* [Selection]
-------------------------

On October 29, 2003 12:53 pm, Toad wrote:
> On Wed, Oct 29, 2003 at 07:57:56AM -0500, Ed Tomlinson wrote:
> > On October 28, 2003 11:53 pmperspectivehuck wrote:
> > > So what should we do about this? I propose we should do two things.
> > > First make sure that it starts taking network resources into account.
> > > Meaning that in the NGrouting formula when calculating the predicted
> > > time, we need to consider that given finite bandwidth (as listed in the
> > > config file) initiating any new request will slow all the others
> > > currently processing down. This additional time should be added to the
> > > request time of the request we are making. It currently assumes that
> > > new requests never slow things down, so making more requests, which are
> > > likely to fail, looks more favorable than it really is.

-------------------------

[Target pointing data]
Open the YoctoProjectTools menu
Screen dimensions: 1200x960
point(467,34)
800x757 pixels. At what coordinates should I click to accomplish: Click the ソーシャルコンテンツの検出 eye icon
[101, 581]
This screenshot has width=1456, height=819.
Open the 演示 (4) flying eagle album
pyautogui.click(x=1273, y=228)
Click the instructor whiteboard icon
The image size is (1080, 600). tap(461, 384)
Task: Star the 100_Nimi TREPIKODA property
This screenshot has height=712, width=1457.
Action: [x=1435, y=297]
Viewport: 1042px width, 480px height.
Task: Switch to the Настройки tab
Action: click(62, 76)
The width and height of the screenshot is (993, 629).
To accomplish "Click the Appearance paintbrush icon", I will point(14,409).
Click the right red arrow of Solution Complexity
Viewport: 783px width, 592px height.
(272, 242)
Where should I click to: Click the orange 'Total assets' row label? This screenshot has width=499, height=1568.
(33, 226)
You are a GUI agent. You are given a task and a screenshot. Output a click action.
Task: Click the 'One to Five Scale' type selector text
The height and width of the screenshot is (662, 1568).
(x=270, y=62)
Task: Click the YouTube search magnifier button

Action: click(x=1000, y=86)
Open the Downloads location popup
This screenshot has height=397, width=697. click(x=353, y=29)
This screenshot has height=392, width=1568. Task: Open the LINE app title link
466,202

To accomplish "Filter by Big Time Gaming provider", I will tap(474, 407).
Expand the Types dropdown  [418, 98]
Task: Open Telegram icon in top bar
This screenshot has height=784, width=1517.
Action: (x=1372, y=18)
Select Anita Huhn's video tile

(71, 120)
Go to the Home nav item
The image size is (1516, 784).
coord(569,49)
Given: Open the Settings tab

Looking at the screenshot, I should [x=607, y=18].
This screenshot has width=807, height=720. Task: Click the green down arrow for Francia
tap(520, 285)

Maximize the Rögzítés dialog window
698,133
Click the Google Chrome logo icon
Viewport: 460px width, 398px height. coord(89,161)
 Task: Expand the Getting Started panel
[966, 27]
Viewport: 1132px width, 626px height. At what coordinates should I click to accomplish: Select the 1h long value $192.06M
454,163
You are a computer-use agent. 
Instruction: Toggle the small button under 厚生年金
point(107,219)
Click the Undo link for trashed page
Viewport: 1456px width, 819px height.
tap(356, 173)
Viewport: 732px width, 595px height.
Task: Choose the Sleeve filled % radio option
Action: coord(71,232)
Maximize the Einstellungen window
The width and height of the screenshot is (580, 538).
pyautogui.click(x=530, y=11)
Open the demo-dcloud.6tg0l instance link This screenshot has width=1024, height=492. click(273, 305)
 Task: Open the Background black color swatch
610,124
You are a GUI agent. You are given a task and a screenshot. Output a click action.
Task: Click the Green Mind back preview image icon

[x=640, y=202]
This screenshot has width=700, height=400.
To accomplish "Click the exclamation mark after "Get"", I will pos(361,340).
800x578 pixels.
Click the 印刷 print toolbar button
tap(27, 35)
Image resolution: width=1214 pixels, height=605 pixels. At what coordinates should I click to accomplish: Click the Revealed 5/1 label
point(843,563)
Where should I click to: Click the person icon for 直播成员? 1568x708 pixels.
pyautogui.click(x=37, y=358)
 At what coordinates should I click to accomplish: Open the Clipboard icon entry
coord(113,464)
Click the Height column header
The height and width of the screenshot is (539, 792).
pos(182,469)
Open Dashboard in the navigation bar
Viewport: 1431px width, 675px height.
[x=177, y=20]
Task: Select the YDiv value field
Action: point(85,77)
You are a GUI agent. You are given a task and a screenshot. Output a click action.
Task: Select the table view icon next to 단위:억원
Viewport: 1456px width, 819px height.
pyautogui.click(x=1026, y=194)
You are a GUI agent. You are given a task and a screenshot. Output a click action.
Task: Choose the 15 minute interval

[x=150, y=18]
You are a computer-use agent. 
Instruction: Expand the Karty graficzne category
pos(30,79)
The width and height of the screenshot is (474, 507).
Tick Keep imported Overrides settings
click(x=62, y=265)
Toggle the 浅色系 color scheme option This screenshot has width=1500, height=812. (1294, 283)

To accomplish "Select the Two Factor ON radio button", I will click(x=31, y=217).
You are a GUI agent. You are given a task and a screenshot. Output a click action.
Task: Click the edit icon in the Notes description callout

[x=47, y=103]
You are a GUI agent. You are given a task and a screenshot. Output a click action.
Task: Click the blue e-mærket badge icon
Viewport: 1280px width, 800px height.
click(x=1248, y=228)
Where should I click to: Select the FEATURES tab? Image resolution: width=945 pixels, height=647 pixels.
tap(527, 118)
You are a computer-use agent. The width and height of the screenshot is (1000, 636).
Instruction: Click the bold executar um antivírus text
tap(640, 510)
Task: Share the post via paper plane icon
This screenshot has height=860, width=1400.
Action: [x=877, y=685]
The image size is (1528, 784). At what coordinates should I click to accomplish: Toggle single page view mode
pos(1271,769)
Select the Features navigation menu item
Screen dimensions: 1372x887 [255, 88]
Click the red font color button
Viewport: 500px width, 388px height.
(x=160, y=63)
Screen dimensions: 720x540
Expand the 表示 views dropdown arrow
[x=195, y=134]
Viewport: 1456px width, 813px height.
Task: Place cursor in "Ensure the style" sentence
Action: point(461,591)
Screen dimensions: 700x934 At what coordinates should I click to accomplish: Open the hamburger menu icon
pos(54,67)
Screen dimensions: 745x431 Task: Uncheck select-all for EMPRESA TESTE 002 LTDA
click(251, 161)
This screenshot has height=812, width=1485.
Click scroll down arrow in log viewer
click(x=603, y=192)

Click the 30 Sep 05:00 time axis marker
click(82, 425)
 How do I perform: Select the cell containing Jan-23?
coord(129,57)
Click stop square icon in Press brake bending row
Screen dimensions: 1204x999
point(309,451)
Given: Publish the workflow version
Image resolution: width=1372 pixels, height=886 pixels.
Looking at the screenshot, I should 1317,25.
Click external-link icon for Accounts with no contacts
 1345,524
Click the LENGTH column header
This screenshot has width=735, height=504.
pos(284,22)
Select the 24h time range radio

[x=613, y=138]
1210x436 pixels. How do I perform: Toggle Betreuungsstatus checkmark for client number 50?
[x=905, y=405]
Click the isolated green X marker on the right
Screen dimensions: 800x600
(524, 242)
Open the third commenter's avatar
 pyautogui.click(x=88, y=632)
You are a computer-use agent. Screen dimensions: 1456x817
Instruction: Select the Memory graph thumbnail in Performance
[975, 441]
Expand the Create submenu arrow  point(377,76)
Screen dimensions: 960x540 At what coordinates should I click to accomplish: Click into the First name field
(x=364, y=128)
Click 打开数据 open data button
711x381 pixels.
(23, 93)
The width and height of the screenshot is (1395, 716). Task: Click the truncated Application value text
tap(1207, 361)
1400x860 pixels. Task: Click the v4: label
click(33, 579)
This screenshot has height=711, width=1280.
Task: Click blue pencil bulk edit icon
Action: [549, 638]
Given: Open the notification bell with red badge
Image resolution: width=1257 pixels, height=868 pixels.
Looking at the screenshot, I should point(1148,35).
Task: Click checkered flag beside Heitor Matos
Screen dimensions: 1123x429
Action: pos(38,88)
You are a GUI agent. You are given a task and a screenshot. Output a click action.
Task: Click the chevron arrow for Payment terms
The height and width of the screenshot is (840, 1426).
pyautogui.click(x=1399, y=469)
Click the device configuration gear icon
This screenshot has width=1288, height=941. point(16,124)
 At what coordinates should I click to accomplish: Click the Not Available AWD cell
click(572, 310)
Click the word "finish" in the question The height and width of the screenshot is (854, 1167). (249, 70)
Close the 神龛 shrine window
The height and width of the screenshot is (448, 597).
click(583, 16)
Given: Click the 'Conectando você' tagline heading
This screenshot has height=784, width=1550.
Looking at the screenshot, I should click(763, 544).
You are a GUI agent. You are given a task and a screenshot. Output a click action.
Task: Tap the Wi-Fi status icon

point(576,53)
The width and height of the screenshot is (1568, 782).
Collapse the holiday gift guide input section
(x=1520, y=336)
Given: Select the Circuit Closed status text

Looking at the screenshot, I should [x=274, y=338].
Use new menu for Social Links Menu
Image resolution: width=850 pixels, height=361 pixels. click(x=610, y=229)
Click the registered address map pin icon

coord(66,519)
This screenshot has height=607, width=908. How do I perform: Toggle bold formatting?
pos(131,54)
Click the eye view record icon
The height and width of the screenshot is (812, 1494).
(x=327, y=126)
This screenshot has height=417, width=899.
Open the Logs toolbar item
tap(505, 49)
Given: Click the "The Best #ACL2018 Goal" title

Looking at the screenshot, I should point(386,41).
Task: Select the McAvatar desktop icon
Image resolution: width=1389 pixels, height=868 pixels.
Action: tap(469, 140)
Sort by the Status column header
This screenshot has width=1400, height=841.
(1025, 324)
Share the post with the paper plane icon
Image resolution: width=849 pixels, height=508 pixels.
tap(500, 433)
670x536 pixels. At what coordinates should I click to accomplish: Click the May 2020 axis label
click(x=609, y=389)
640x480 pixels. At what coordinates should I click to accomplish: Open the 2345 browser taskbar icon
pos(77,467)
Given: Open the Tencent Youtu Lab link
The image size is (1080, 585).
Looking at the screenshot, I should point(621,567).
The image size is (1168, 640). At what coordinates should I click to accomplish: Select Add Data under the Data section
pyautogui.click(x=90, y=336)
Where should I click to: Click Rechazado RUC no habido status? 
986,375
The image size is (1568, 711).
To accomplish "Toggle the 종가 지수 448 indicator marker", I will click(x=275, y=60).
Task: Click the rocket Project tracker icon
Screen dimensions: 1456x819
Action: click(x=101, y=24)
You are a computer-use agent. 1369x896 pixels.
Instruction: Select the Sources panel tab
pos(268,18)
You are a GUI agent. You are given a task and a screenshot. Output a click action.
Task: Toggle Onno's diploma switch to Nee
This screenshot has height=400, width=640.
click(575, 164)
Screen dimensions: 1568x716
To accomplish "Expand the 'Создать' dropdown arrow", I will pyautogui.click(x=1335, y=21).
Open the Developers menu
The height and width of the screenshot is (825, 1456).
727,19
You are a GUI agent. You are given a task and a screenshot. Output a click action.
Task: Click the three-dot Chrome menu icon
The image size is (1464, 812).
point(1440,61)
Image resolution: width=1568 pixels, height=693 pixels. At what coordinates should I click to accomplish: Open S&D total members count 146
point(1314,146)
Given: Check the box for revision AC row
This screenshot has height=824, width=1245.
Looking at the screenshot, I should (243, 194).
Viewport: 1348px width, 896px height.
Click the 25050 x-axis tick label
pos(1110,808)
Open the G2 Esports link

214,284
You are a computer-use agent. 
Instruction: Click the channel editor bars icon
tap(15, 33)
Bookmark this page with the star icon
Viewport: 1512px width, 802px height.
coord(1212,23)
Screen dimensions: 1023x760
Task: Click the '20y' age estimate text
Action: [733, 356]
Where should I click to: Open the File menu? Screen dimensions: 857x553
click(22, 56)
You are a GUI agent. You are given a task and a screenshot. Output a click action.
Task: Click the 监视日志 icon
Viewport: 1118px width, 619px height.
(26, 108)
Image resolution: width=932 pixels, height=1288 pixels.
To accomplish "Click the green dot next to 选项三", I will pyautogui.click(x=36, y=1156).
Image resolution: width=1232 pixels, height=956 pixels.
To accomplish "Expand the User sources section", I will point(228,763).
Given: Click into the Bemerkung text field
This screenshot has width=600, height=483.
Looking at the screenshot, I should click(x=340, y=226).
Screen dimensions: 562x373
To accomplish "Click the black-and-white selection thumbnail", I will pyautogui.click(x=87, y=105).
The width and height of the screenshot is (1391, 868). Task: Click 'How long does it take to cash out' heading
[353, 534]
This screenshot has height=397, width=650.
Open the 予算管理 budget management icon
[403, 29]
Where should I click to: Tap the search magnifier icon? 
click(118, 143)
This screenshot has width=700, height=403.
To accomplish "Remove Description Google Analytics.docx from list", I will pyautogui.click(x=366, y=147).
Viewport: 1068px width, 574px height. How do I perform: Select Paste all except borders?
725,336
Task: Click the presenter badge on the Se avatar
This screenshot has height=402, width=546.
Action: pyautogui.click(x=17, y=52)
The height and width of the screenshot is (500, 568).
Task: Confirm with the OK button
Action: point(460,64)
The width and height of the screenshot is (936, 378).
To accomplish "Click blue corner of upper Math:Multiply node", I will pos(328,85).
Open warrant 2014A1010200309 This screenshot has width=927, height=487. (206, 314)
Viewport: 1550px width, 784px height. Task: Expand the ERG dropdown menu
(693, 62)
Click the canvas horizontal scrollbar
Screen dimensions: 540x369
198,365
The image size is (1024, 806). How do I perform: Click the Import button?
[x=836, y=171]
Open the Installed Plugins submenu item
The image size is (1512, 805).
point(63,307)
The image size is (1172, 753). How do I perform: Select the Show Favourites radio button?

-------------------------

* [Exercise instructions]
1. Please repeat the passage from the NGrouting email thread word for word, beginning at the words "On October 29, 2003" and stopping after "resources into account.".
2. Go on with the NGrouting email thread from the point where it stops.

* [Final results]
1.
On October 29, 2003 12:53 pm, Toad wrote:
> On Wed, Oct 29, 2003 at 07:57:56AM -0500, Ed Tomlinson wrote:
> > On October 28, 2003 11:53 pmperspectivehuck wrote:
> > > So what should we do about this? I propose we should do two things.
> > > First make sure that it starts taking network resources into account.

2.
> >
> > What sort of formula are/do you suggest for this?   I do think we need to
> > take this effect into account more than we do.  I wonder if the ngr
> > estimate is the right place though.  It estimates the time it will take
> > to get data.  Bandwidth limits are on outgoing data.  A request is small
> > and will not add much to outgoing data.  On the otherhand, when we decide
> > to send data (trailers) to another node, this will slow down all the
> > other transmitting trailers.  This _is_ something we probably should be
> > taking into account.  It would probably be better, from and overall
> > perspectve, to queue new trailers if we are using our bandwidth quota.  
> > This way the current sends would not be slowed down
>
> Anyone who implements this without first reading my sixty eight posts on
> why it is a bad idea and explaining why I am wrong will be publicly
> hanged :). 

Some how I get the feeling that I make you a little nervous :-/

> The basic problem is that we do not generally control the speed 
> at which the data on a given trailer becomes available. Maybe it'd be

You have mentioned this...  I wonder though where the bottleneck really
is, given that many (maybe most) nodes are on DSL or cable connections
where incoming bandwidth is much higher than out going?  

> worthwhile for ubernodes sending data primarily from store, but that's
> not a particularly worthwhile case to optimize IMHO. I don't see how we
> can do much more than we do now - reject requests if we are over some
> fraction of the bandwidth limit.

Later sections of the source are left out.